Hermann Schadeberg, Crucifixion au dominicain, Strasbourg, vers 1410-1415, Colmar, musée d’Unterlinden

A l’occasion de l’exposition Strasbourg 1400, une « méditation » autour de cette œuvre clé qui permet de réfléchir sur la scène de la Crucifixion. (voir l’article sur l’exposition et quelques explications sur l’art de ce tableau dans la rubrique « Actualités » de CETADNET.

Le Dominicain est présenté au pied de la Croix en adoration, à une échelle bien plus réduite que les figures sacrées qui l’environnent (c’est l’usage à l’époque, voir Saint Dominique au pied de la Croix du couvent saint Marc de fra Angelico, à Florence).

C’est la Croix du Christ qui est au centre du tableau, objet de l’adoration de tous. Elle émerge d’un monticule rocheux qui figure le Golgotha, sur lequel sont également perchés, Stéphaton et un autre personnage. Tous deux tiennent une tige de roseau sur laquelle est fixée l’éponge imbibée de vinaigre portée aux lèvres de Jésus.

Autour de cet axe central se déploie un certain nombre de personnages témoins de cet événement capital.
La Vierge en pâmoison et saint jean l’Evangéliste. Il sont à la fois dirigés vers Jésus et nous invitent, nous spectateurs, à les rejoindre et à contempler le Christ dont le corps étiré sur la Croix contraste avec les figures des larrons aux membres contorsionnés.

Sa silhouette effilée, aux membres démesurément allongés, est légèrement tournée vers la Vierge et aussi vers le Dominicain.

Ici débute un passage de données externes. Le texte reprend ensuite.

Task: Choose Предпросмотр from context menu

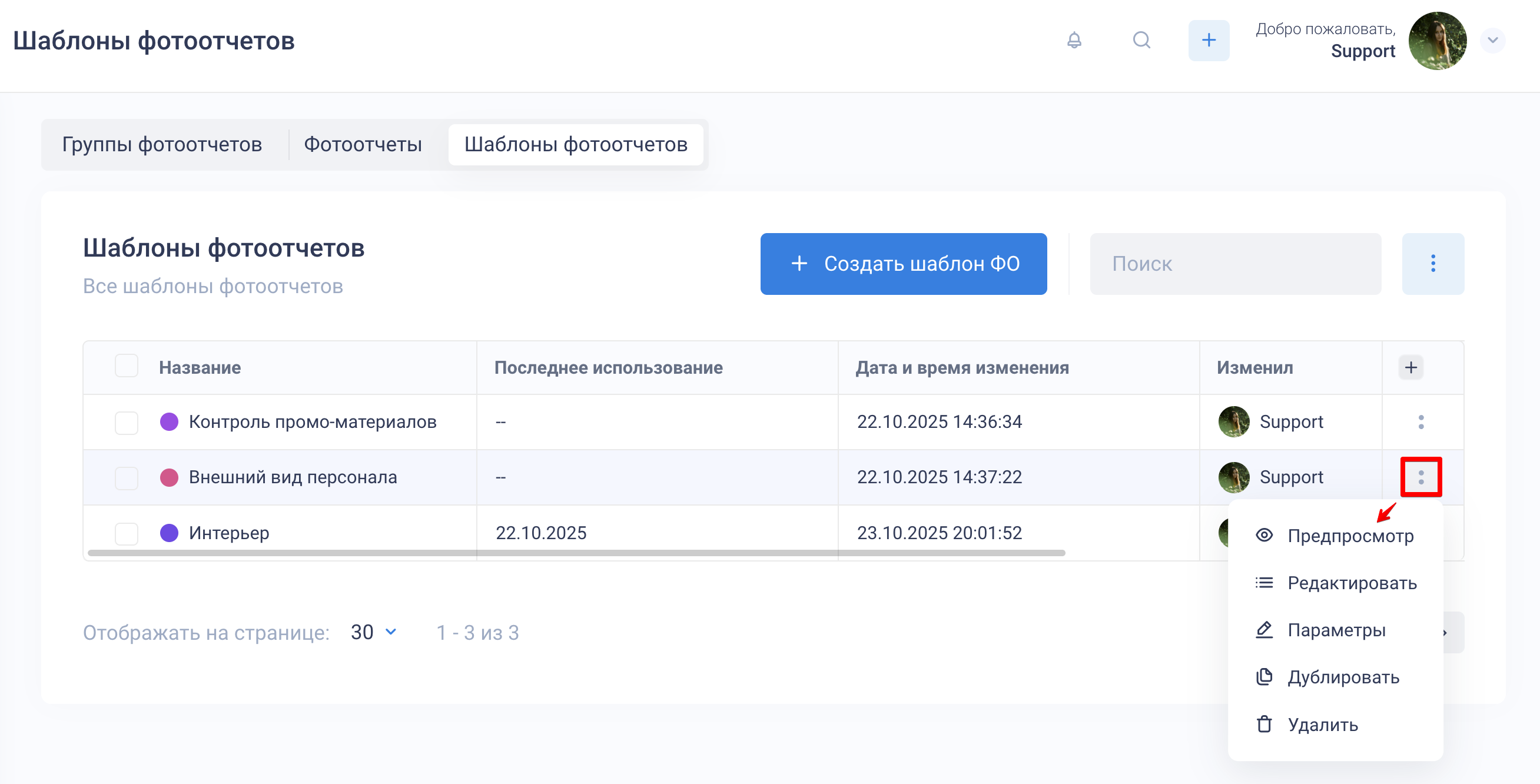Action: (x=1350, y=536)
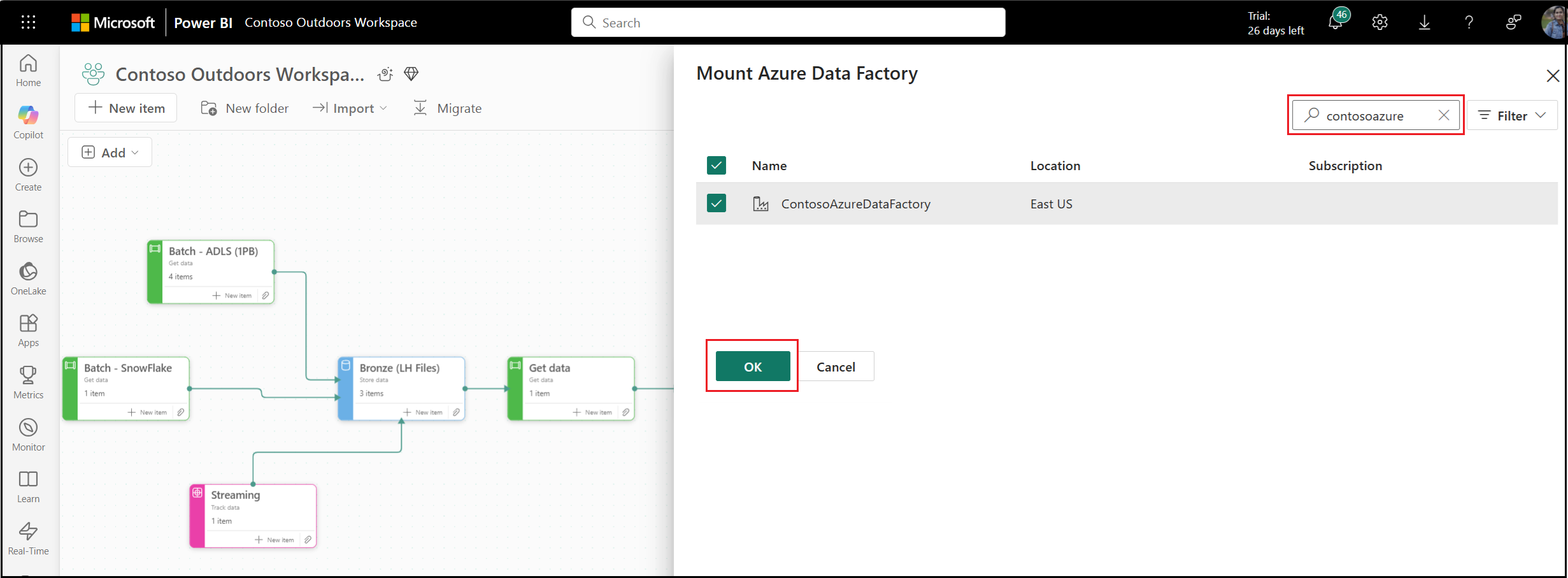Select the Migrate option in the toolbar
The height and width of the screenshot is (578, 1568).
tap(448, 108)
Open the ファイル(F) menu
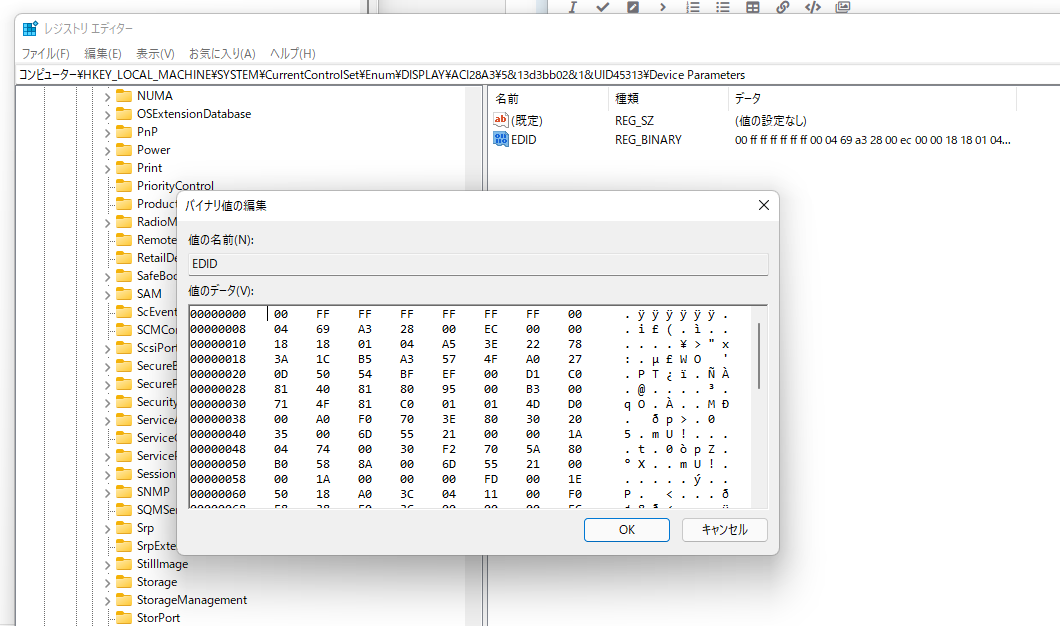This screenshot has height=626, width=1060. tap(45, 53)
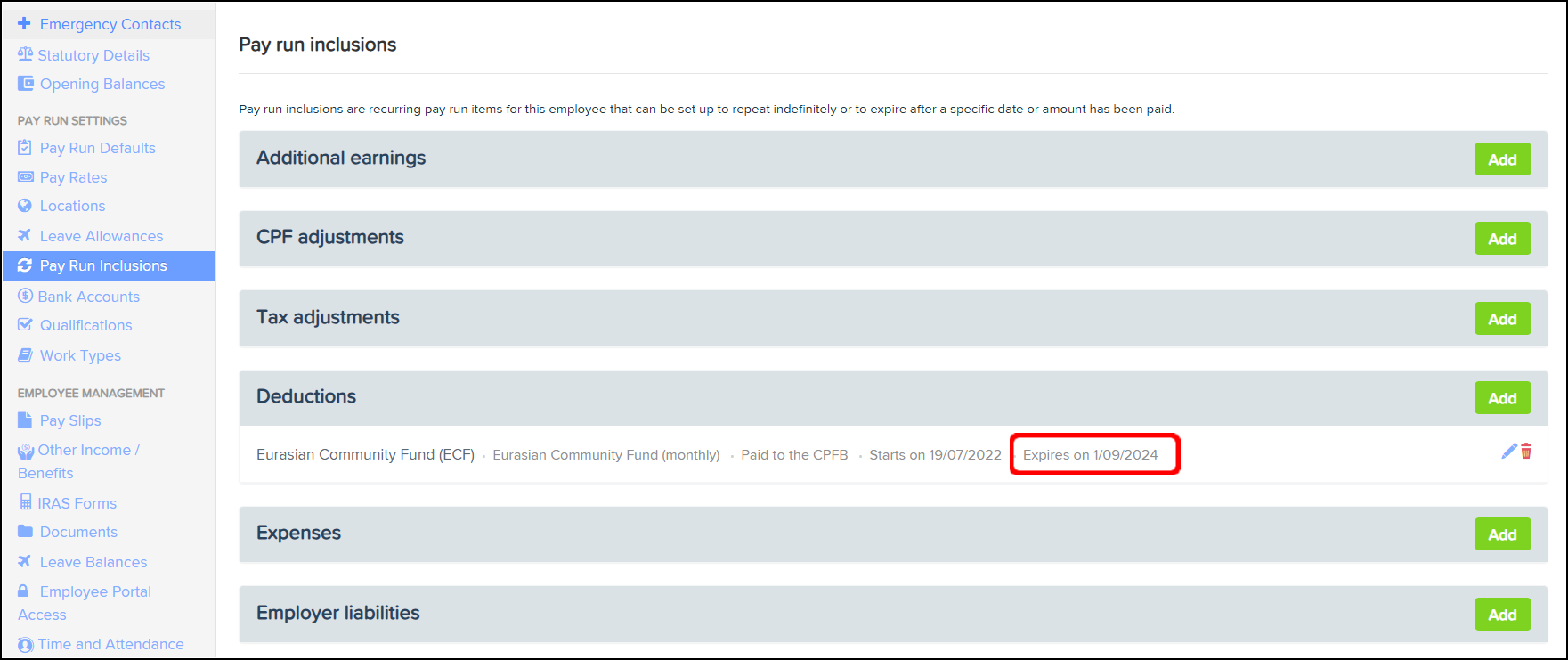1568x660 pixels.
Task: Navigate to Time and Attendance
Action: tap(110, 644)
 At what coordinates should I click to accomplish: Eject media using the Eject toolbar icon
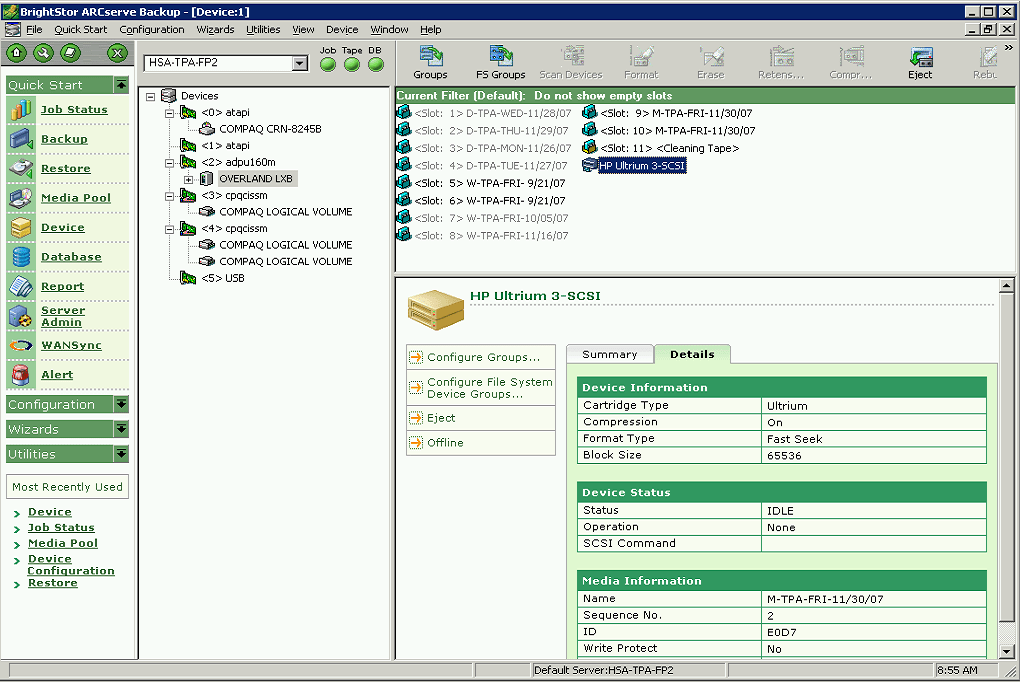coord(919,60)
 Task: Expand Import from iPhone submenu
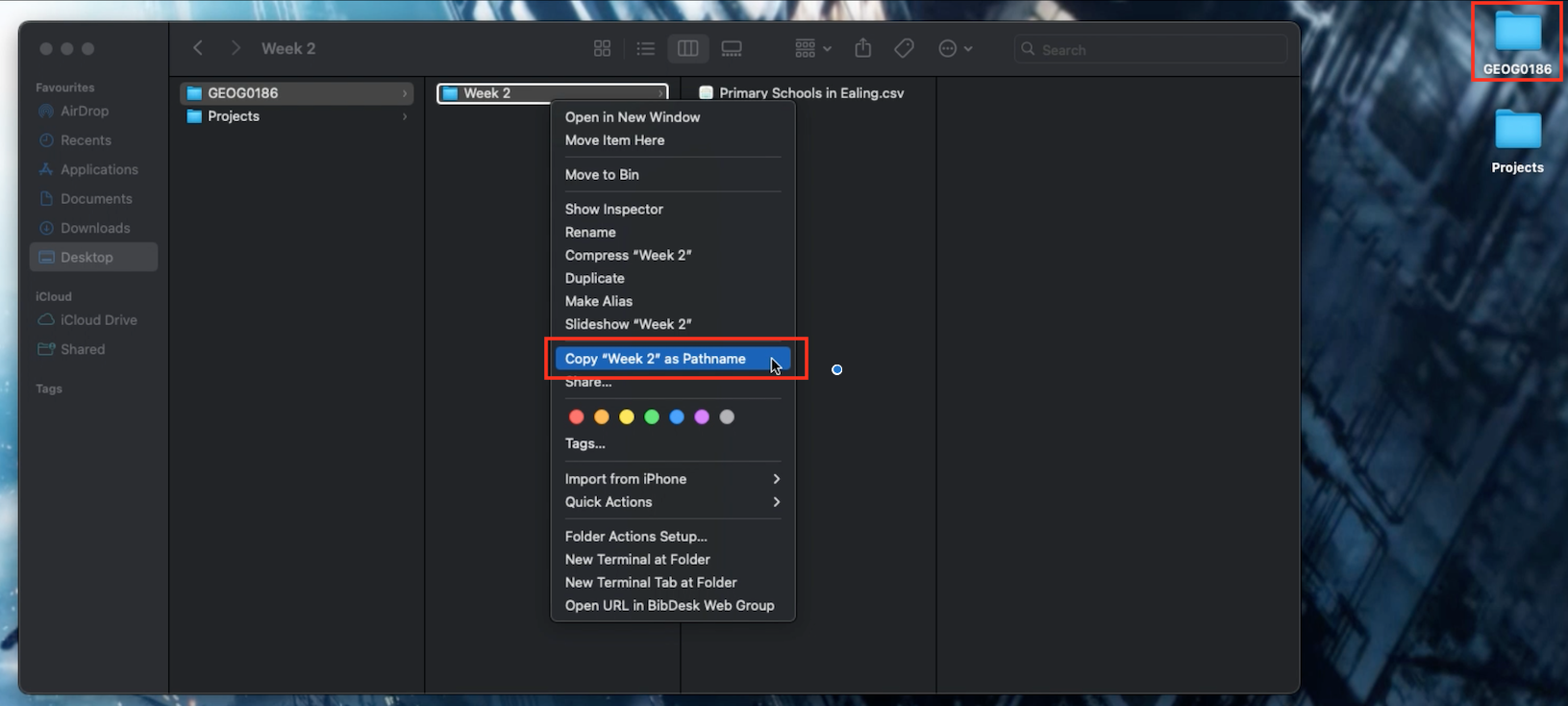point(671,479)
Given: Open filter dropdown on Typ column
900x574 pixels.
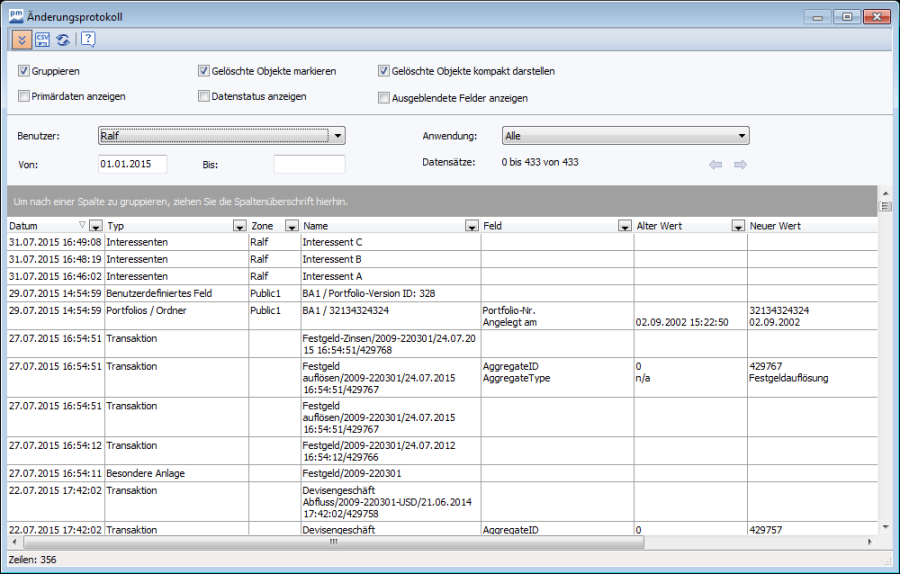Looking at the screenshot, I should [x=239, y=226].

Les autres personnages du tableau n’ont pas de lien direct avec le spectateur, mais sont directement tournés vers le Christ, comme la femme (Marie Madeleine ?) aux mains ouvertes en signe d’affliction. Longin aveugle (selon la Légende Dorée, noble vieillard aux yeux encore voilés mais sur le point de recouvrer la vue grâce au sang qui coule le long de sa lance) et l’écuyer qui guide la lance perçant le flanc du Christ ; et de l’autre coté un personnage parfois identifié comme le bon centurion et un jeune homme élégant avec ses amis, sont massés au pied de la croix du mauvais larron. Le « bon centurion » reconnaît que Jésus est vraiment le Fils de Dieu, comme c’est écrit sur la banderole désignant le Christ « c’était vraiment le Fils de Dieu » Mc 15,39), il a les yeux grands ouverts et regarde le Christ avec une rare intensité.

Au-dessus de la Croix du Christ il y avait 14 anges qui participent à cette scène extraordinaire divine. On ne les voit beaucoup, car très abîmées, ils étaient exécutées selon la technique du poinçonné qui permet de modeler les formes en captant la lumière sur la surface dorée grâce à de petites figures apposées en creux sur le fond d’or (signe de la divinité). Ces anges ont diverses fonctions, assister Dieu le Père dans la réception de l’âme du Christ, recueillir l’âme du bon larron (de l’autre coté c’est le diable qui s’empare de l’âme du mauvais larron).
Le soleil et la lune donnent à la scène la dimension cosmique de l’événement.